Managed care, contracting and compliance

The key to managing DRG downgrades and other complex denials, Mays contended, is making sure you put in a two-way feedback loop between the front end and back end of the claims process. When healthcare organizations have transparency into their claim denials and the metrics in place to evaluate which complex denials should be pursued, they can feed that information back to medical billing and coding to reduce the overall number of denials.

“The providers that are most successful are taking a hard look at the heavily scrutinized diagnosis codes and even tagging accounts for review before billing with those codes,” Mays said. “When you can track things at that level and put another set of eyes on the claim before submission, you are more likely to avoid a denial. This isn’t all about back-end fixes. You want to also fix the front end to limit the number of denials you see.”

Another important strategy to consider is renegotiating contracts with payers to ensure beneficial language is present to better protect provider organizations from increased DRG downgrades and ghost denials.

“That same data you give to your coders, you can give to your compliance and contract teams,” she said. “Payer contracts are cyclical. If you are gearing up for a contract renewal, you can work to put language in it to protect yourself from these types of denials. Too often, people on the contracting side are not aware of aggregated trends or what kind of denials are occurring and why. Make sure you have a feedback loop there, too – and use that information you’ve collected to see about getting better protections.”

Mays said she hopes that council attendees take away the importance of sharing their best practices with other provider organizations. Not only can they learn about better ways to address and manage complex claims denials, but they can work together to better hold payers accountable.

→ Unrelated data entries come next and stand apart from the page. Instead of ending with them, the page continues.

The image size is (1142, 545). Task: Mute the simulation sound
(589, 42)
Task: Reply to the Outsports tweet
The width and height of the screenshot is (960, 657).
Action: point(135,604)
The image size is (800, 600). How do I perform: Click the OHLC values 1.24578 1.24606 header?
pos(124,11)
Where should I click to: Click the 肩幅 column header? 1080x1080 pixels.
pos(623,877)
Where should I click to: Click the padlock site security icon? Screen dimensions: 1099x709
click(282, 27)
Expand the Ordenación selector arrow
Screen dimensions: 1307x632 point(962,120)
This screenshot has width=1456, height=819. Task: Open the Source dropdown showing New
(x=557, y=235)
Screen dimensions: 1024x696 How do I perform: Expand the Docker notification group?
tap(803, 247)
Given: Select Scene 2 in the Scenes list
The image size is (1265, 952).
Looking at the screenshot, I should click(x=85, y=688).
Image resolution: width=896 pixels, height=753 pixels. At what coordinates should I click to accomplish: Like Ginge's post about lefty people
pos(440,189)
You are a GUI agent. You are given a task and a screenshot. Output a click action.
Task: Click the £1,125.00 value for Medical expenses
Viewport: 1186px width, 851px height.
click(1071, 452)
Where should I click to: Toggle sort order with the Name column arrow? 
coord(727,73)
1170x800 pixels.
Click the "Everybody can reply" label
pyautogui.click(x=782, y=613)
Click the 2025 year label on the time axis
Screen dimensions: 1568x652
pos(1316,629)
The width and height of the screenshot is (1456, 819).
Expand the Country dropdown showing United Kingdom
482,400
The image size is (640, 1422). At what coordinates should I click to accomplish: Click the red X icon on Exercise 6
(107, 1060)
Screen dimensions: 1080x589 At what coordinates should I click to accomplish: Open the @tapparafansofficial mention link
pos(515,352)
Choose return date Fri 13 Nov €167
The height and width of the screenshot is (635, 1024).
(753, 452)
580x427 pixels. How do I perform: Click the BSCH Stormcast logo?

“If you think you’re the only provider or health system having a particular issue with these kinds of denials, I guarantee you that you’re not alone,” she said. “When you can work together to stand up for yourselves, that is how change will be effectuated. At the end of the day, any balances that remain unresolved hurt the provider. We want to make sure every patient care dollar that is appropriate is passed on to our providers.” 

About Aspirion

Aspirion helps hospitals and health systems maximize revenue recovery by focusing on their most challenging reimbursements. Aspirion achieved the top 2022 Best in KLAS for Revenue Integrity/Underpayments ranking which is reflective of its unparalleled technological innovation and team of 100-plus attorneys, 30-plus clinicians, and seasoned claims processors. From Motor Vehicle Accident, Workers’ Compensation, and Veterans Affairs/TRICARE to Denials and Aging AR, Aspirion’s 1000-plus healthcare clients across 45 states count on Aspirion for superior revenue recovery performance.

This published piece is provided solely for informational purposes. HFMA does not endorse the published material or warrant or guarantee its accuracy. The statements and opinions by participants are those of the participants and not those of HFMA. References to commercial manufacturers, vendors, products, or services that may appear do not constitute endorsements by HFMA.


[1]. Pollitz, K., Lo, J., Wallace, R., and Mengistu, S., Claims denials and appeals in ACA Marketplace Plans in 2021, Kaiser Family Foundation, Feb. 9, 2023.

[2]. Aspirion research presented at HFMA Revenue Cycle Executive Council, Phoenix.